College doesn't usually involve that level of prodding, but it's easy to forget the feeling of being constantly judged. If your recent experience as a student in high school was usually of being judged stupid and/or lazy, and you're right back in a classroom at 18 in a course that 'doesn't count' because you aren't yet up to 'college level' work, I could see the emotional response of heading out the door at the first opportunity. (Several years ago I went back to my alma mater, Snooty Liberal Arts College, for a wedding. Just walking around campus, I felt that gut-level nervousness that I used to feel every single day for four years. Like pain, it's easy to forget, but that doesn't make it any less real.)

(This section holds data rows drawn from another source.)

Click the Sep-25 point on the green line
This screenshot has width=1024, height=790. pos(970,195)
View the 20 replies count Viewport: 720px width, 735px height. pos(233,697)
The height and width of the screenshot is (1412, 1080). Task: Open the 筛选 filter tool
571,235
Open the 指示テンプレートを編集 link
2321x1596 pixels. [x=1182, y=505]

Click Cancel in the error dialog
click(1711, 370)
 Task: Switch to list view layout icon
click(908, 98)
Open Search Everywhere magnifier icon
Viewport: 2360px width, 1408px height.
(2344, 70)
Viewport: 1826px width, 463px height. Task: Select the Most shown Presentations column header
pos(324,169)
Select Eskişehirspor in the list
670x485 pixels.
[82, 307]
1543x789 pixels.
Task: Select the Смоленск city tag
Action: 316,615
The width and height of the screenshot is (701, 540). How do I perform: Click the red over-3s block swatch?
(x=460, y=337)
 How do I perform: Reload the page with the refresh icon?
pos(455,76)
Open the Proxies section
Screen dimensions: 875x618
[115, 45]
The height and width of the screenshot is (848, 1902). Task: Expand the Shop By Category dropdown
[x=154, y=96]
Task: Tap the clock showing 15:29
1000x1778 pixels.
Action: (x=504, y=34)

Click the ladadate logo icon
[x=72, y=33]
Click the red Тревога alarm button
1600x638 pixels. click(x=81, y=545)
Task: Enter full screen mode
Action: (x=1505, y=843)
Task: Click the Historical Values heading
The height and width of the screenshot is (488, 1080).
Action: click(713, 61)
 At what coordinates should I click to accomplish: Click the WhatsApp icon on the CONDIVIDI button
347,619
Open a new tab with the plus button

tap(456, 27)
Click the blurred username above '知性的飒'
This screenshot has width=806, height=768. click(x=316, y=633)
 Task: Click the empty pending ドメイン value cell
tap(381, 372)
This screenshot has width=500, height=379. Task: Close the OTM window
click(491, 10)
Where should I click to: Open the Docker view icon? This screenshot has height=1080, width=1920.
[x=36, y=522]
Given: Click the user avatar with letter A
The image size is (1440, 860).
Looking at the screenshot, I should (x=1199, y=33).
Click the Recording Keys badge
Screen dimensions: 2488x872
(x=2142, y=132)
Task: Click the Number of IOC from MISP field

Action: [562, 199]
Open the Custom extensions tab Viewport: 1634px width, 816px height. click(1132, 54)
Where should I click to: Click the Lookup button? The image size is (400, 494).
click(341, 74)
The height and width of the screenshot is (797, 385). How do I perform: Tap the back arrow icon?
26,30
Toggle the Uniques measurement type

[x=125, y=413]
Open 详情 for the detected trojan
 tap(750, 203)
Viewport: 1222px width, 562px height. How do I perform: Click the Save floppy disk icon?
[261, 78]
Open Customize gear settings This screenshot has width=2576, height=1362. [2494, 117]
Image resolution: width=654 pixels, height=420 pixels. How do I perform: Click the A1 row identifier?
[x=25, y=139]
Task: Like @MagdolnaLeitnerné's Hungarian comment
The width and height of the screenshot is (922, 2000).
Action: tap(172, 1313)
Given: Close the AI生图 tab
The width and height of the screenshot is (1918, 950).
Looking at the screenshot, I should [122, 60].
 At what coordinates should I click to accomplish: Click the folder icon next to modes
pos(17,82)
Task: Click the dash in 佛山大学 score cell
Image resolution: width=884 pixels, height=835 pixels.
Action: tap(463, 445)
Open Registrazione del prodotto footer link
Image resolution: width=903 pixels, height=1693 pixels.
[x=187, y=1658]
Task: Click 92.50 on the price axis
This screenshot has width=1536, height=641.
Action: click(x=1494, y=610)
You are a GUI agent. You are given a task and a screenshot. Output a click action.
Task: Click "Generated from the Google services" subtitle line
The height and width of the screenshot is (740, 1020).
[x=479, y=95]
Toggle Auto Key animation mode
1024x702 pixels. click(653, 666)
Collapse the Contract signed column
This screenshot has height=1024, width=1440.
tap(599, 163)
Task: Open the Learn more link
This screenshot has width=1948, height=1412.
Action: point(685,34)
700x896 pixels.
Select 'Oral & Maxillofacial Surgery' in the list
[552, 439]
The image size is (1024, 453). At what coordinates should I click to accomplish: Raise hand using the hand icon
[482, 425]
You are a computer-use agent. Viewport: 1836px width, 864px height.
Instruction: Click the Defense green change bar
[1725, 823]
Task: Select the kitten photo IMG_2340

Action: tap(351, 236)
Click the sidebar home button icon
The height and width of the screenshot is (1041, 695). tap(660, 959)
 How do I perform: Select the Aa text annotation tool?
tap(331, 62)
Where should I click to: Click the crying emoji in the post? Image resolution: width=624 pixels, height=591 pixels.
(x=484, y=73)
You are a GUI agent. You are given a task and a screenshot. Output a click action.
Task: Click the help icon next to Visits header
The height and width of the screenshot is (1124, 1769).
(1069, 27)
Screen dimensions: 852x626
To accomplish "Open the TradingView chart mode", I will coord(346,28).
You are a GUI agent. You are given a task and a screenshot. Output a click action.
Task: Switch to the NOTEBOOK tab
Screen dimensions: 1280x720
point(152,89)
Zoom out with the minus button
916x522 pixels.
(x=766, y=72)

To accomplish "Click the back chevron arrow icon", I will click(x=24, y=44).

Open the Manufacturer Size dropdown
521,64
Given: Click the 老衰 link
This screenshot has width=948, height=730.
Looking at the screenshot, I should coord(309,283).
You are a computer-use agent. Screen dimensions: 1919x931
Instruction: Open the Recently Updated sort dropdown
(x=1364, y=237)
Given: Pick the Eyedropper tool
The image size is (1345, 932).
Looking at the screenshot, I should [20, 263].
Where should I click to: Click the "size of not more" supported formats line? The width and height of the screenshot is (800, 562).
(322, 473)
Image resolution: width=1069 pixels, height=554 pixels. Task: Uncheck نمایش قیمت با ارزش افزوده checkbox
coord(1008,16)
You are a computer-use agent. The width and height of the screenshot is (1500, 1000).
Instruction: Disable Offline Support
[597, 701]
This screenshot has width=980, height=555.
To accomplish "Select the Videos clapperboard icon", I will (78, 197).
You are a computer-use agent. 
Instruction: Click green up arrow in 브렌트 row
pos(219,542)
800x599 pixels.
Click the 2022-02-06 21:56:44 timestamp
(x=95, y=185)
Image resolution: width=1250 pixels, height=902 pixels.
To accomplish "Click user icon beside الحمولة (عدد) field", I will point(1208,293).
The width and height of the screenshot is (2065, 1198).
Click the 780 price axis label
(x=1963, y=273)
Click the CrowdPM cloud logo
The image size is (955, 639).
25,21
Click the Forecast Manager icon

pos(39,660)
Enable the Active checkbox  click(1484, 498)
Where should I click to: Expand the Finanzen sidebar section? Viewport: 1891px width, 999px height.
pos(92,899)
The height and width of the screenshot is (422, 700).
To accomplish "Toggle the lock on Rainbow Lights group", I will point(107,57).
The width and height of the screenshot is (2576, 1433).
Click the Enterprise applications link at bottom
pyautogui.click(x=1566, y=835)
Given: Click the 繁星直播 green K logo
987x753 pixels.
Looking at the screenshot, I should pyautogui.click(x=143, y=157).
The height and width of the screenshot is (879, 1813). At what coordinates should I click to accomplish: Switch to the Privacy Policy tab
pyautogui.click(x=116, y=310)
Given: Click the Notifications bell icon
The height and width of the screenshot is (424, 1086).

Although I could get drummed out of the dean's union for saying so, there are some kids, I think, for whom college is the right call at 25 but not at 18. Some kids need to get the fire in the belly, and a few years of crappy seven-bucks-an-hour jobs can light a fire in even the most determined slacker. Some will find routes to a satisfying life that don't involve college, and that's fine; others will determine that they need a degree to get where they want to go, but they have to figure that out for themselves.
I don't want to be tasked with figuring out, when they're 17, which kids are which. That's one reason I'm grateful for the open-admissions model – sometimes it's hard to tell the late bloomer from the dedicated slacker. And sometimes the shock of academic failure can serve as a needed wake-up call. Just because a kid failed a class doesn't necessarily mean that the college didn't accomplish something.
A kid who managed to get through high school on a diet of youtube and weed probably needs a wake-up call as much as, or even more than, he needs a course in basic algebra. If that wake-up call involves dealing with personal issues and bouncing around the seedier side of the economy for a few years, well, that's what a vision quest looks like these days.
How do you motivate the disaffected teenager?